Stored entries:
════
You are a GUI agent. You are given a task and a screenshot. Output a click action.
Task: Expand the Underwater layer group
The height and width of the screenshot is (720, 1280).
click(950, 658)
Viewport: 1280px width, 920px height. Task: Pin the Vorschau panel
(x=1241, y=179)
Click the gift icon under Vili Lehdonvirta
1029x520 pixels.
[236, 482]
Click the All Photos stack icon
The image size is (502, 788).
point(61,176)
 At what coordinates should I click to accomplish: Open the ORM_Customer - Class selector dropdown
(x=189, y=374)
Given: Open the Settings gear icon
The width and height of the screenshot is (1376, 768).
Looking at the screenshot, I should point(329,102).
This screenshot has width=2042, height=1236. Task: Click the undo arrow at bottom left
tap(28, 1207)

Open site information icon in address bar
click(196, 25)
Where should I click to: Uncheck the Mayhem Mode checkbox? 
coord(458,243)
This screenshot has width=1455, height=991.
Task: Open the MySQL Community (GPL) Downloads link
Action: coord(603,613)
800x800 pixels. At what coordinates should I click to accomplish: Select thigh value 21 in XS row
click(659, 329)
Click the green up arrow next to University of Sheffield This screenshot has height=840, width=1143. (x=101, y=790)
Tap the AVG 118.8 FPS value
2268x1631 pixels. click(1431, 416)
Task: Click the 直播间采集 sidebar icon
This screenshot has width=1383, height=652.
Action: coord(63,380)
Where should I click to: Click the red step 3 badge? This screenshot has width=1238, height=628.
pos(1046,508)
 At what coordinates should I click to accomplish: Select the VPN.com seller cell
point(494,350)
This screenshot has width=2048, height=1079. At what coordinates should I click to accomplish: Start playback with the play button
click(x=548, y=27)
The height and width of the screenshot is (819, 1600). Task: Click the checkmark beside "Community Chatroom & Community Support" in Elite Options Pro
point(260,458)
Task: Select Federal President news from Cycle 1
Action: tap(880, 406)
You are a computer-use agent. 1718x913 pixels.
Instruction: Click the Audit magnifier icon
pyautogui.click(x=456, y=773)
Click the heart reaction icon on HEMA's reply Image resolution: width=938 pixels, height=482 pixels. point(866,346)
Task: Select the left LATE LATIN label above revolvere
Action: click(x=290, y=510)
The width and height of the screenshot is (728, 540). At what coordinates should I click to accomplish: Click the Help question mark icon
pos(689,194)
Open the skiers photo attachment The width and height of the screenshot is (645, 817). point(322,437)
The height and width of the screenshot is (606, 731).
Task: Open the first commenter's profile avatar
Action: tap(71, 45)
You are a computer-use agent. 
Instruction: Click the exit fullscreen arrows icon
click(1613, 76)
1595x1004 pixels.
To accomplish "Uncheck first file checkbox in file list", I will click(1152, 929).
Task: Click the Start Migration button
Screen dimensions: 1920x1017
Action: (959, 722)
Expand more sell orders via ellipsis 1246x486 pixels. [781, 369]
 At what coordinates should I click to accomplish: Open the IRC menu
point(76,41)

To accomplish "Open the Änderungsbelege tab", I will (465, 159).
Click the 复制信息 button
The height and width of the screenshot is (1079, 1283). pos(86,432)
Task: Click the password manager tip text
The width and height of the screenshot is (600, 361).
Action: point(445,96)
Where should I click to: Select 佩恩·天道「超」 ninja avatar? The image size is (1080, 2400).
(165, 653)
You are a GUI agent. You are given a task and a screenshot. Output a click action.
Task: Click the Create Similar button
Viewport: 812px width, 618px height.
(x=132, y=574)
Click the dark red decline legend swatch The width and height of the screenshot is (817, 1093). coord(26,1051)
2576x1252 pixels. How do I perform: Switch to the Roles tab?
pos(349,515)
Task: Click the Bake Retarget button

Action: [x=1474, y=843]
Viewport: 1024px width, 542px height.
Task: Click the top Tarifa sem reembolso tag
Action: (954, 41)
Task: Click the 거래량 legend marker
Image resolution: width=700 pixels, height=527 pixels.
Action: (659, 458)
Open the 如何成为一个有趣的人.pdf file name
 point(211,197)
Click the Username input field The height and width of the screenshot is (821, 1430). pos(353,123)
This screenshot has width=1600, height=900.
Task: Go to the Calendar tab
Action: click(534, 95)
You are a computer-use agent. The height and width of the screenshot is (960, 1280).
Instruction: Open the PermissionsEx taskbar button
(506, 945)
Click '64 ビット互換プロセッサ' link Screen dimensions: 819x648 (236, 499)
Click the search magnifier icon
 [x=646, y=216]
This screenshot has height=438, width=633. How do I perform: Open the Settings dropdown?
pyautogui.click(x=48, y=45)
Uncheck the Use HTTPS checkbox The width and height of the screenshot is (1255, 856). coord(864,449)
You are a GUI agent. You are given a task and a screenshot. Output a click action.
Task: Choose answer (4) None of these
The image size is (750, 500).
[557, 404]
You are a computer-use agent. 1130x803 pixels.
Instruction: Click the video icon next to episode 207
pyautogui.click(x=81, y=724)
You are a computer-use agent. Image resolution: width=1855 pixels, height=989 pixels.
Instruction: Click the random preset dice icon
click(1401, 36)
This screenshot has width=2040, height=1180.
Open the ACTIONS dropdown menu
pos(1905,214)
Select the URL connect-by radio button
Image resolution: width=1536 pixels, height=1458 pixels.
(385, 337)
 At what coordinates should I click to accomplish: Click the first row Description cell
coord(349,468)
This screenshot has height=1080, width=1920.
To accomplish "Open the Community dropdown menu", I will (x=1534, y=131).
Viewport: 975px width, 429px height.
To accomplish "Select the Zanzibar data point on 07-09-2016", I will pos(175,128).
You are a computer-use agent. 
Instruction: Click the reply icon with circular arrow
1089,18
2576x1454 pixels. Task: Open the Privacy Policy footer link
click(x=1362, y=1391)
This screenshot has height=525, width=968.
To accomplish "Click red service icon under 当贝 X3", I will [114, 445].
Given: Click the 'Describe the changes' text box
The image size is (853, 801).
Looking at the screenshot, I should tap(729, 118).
════
_WRITTEN REQUEST_. Repeat every one of the items above word for word, changing nothing.

_WRITTEN SOLUTION_.
You are a GUI agent. You are given a task and a screenshot. Output a click action.
Task: Expand the Underwater layer group
The height and width of the screenshot is (720, 1280).
click(950, 658)
Viewport: 1280px width, 920px height. Task: Pin the Vorschau panel
(x=1241, y=179)
Click the gift icon under Vili Lehdonvirta
1029x520 pixels.
[236, 482]
Click the All Photos stack icon
The image size is (502, 788).
point(61,176)
 At what coordinates should I click to accomplish: Open the ORM_Customer - Class selector dropdown
(x=189, y=374)
Given: Open the Settings gear icon
The width and height of the screenshot is (1376, 768).
Looking at the screenshot, I should point(329,102).
This screenshot has width=2042, height=1236. Task: Click the undo arrow at bottom left
tap(28, 1207)

Open site information icon in address bar
click(196, 25)
Where should I click to: Uncheck the Mayhem Mode checkbox? 
coord(458,243)
This screenshot has width=1455, height=991.
Task: Open the MySQL Community (GPL) Downloads link
Action: coord(603,613)
800x800 pixels. At what coordinates should I click to accomplish: Select thigh value 21 in XS row
click(659, 329)
Click the green up arrow next to University of Sheffield This screenshot has height=840, width=1143. (x=101, y=790)
Tap the AVG 118.8 FPS value
2268x1631 pixels. click(1431, 416)
Task: Click the 直播间采集 sidebar icon
This screenshot has width=1383, height=652.
Action: coord(63,380)
Where should I click to: Click the red step 3 badge? This screenshot has width=1238, height=628.
pos(1046,508)
 At what coordinates should I click to accomplish: Select the VPN.com seller cell
point(494,350)
This screenshot has width=2048, height=1079. At what coordinates should I click to accomplish: Start playback with the play button
click(x=548, y=27)
The height and width of the screenshot is (819, 1600). Task: Click the checkmark beside "Community Chatroom & Community Support" in Elite Options Pro
point(260,458)
Task: Select Federal President news from Cycle 1
Action: tap(880, 406)
You are a computer-use agent. 1718x913 pixels.
Instruction: Click the Audit magnifier icon
pyautogui.click(x=456, y=773)
Click the heart reaction icon on HEMA's reply Image resolution: width=938 pixels, height=482 pixels. point(866,346)
Task: Select the left LATE LATIN label above revolvere
Action: click(x=290, y=510)
The width and height of the screenshot is (728, 540). At what coordinates should I click to accomplish: Click the Help question mark icon
pos(689,194)
Open the skiers photo attachment The width and height of the screenshot is (645, 817). point(322,437)
The height and width of the screenshot is (606, 731).
Task: Open the first commenter's profile avatar
Action: tap(71, 45)
You are a computer-use agent. 
Instruction: Click the exit fullscreen arrows icon
click(1613, 76)
1595x1004 pixels.
To accomplish "Uncheck first file checkbox in file list", I will click(1152, 929).
Task: Click the Start Migration button
Screen dimensions: 1920x1017
Action: (959, 722)
Expand more sell orders via ellipsis 1246x486 pixels. [781, 369]
 At what coordinates should I click to accomplish: Open the IRC menu
point(76,41)

To accomplish "Open the Änderungsbelege tab", I will (465, 159).
Click the 复制信息 button
The height and width of the screenshot is (1079, 1283). pos(86,432)
Task: Click the password manager tip text
The width and height of the screenshot is (600, 361).
Action: point(445,96)
Where should I click to: Select 佩恩·天道「超」 ninja avatar? The image size is (1080, 2400).
(165, 653)
You are a GUI agent. You are given a task and a screenshot. Output a click action.
Task: Click the Create Similar button
Viewport: 812px width, 618px height.
(x=132, y=574)
Click the dark red decline legend swatch The width and height of the screenshot is (817, 1093). coord(26,1051)
2576x1252 pixels. How do I perform: Switch to the Roles tab?
pos(349,515)
Task: Click the Bake Retarget button

Action: [x=1474, y=843]
Viewport: 1024px width, 542px height.
Task: Click the top Tarifa sem reembolso tag
Action: (954, 41)
Task: Click the 거래량 legend marker
Image resolution: width=700 pixels, height=527 pixels.
Action: (659, 458)
Open the 如何成为一个有趣的人.pdf file name
 point(211,197)
Click the Username input field The height and width of the screenshot is (821, 1430). pos(353,123)
This screenshot has width=1600, height=900.
Task: Go to the Calendar tab
Action: click(534, 95)
You are a computer-use agent. The height and width of the screenshot is (960, 1280).
Instruction: Open the PermissionsEx taskbar button
(506, 945)
Click '64 ビット互換プロセッサ' link Screen dimensions: 819x648 (236, 499)
Click the search magnifier icon
 [x=646, y=216]
This screenshot has height=438, width=633. How do I perform: Open the Settings dropdown?
pyautogui.click(x=48, y=45)
Uncheck the Use HTTPS checkbox The width and height of the screenshot is (1255, 856). coord(864,449)
You are a GUI agent. You are given a task and a screenshot. Output a click action.
Task: Choose answer (4) None of these
The image size is (750, 500).
[557, 404]
You are a computer-use agent. 1130x803 pixels.
Instruction: Click the video icon next to episode 207
pyautogui.click(x=81, y=724)
You are a computer-use agent. Image resolution: width=1855 pixels, height=989 pixels.
Instruction: Click the random preset dice icon
click(1401, 36)
This screenshot has width=2040, height=1180.
Open the ACTIONS dropdown menu
pos(1905,214)
Select the URL connect-by radio button
Image resolution: width=1536 pixels, height=1458 pixels.
(385, 337)
 At what coordinates should I click to accomplish: Click the first row Description cell
coord(349,468)
This screenshot has height=1080, width=1920.
To accomplish "Open the Community dropdown menu", I will (x=1534, y=131).
Viewport: 975px width, 429px height.
To accomplish "Select the Zanzibar data point on 07-09-2016", I will pos(175,128).
You are a computer-use agent. 
Instruction: Click the reply icon with circular arrow
1089,18
2576x1454 pixels. Task: Open the Privacy Policy footer link
click(x=1362, y=1391)
This screenshot has height=525, width=968.
To accomplish "Click red service icon under 当贝 X3", I will [114, 445].
Given: Click the 'Describe the changes' text box
The image size is (853, 801).
Looking at the screenshot, I should tap(729, 118).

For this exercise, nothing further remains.